DATA FOR REVIEW:
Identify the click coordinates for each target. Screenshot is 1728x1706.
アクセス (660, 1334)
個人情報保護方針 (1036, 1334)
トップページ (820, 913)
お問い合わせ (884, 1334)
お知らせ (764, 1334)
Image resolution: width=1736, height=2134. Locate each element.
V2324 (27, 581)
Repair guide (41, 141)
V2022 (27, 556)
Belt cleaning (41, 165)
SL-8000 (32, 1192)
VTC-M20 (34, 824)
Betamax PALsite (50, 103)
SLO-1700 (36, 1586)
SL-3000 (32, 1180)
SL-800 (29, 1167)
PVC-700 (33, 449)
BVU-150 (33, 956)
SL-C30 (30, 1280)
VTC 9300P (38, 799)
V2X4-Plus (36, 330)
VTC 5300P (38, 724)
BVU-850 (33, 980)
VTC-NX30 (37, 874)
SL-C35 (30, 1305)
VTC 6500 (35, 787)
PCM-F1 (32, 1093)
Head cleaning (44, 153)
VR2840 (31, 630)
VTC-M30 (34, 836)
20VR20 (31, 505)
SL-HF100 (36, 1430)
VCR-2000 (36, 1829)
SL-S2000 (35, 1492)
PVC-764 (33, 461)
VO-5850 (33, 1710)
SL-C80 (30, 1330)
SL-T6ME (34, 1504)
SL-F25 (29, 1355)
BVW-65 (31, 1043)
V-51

WHAT TO WORK ON: After counting the lines above that include the word "each", give only the number.

TASK RESPONSE: 2